19 August 2010

Moving away from me....

As I prepare myself for what is likely to be my final house move for a good number of years, I reflect on those that have gone before.... I can look back at the crazy years of addiction, chaos, bad-choice (read 'codependent') relationships and see how clearly that's linked with my 'doing the geographicals'. Anyone who's familiar with AA will know what I'm referring to. If not, let me elucidate further :) This is a state of mind wherein the addict believes that making a 'geographical' change will move her away from her addictive behaviour - ie she can leave it all behind in the area - or even property - she was vacating. Crazy as that sounds, that's what I've unconsciously done for most - if not all - of my adult life and have moved around so many times, I've lost count. Not only is it financially and physically expensive, it's spiritually expensive.
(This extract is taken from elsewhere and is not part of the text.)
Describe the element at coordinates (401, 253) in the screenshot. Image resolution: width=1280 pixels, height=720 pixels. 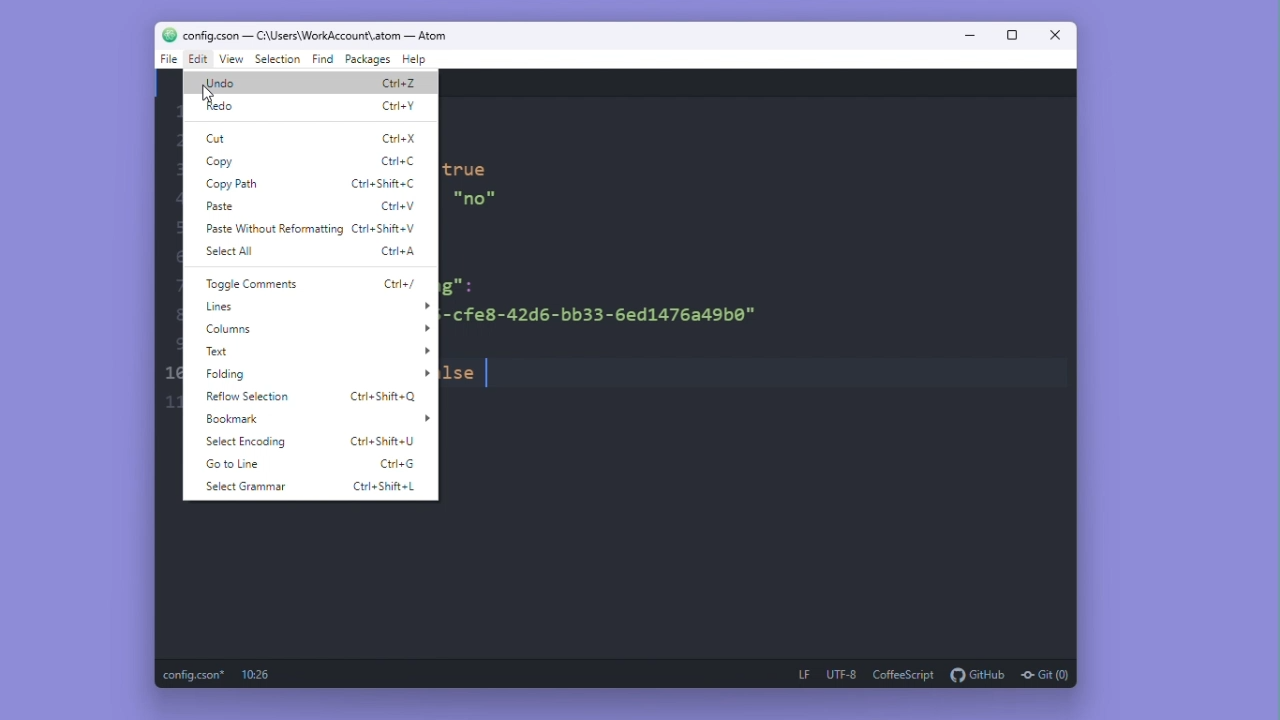
I see `ctrl+A` at that location.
Running away from oneself - one's demons - just doesn't work. I took me with me... and there's no escaping that. So the only way to get over this pain (this fear) - this spiritual expense - was through it... Instead of looking away, I decided I wouldn't blink this time and I stared it out... a step at a time. By quitting alcohol and addictive relationships, clarity emerged... From clarity came focus... From focus came strength and courage.

This commitment to a property is symbolic...I now feel ready to make a major commitment to myself.. and, this time, I'm more than happy to take me with me :)

2 comments:

Sr Crystal Mary Lindsey said...

Firstly, how well you write and...how well you express yourself.
Oh life can be full of thunderstorms, then sunsoaked days...Yet to us who we are, is always with us.
Blogging helps to express our highs and lows... and the positve aspects is, others read, cry or smile and relate to our journey.
I pray you find HOME....that place where your soul longs to feel settled and comfortable. May God bless your day with a kiss of acceptance and a hug of peace. CML

MFEO2009 said...

Congrats to you. The journey to self-discovery is tough at times, but sooo worth it!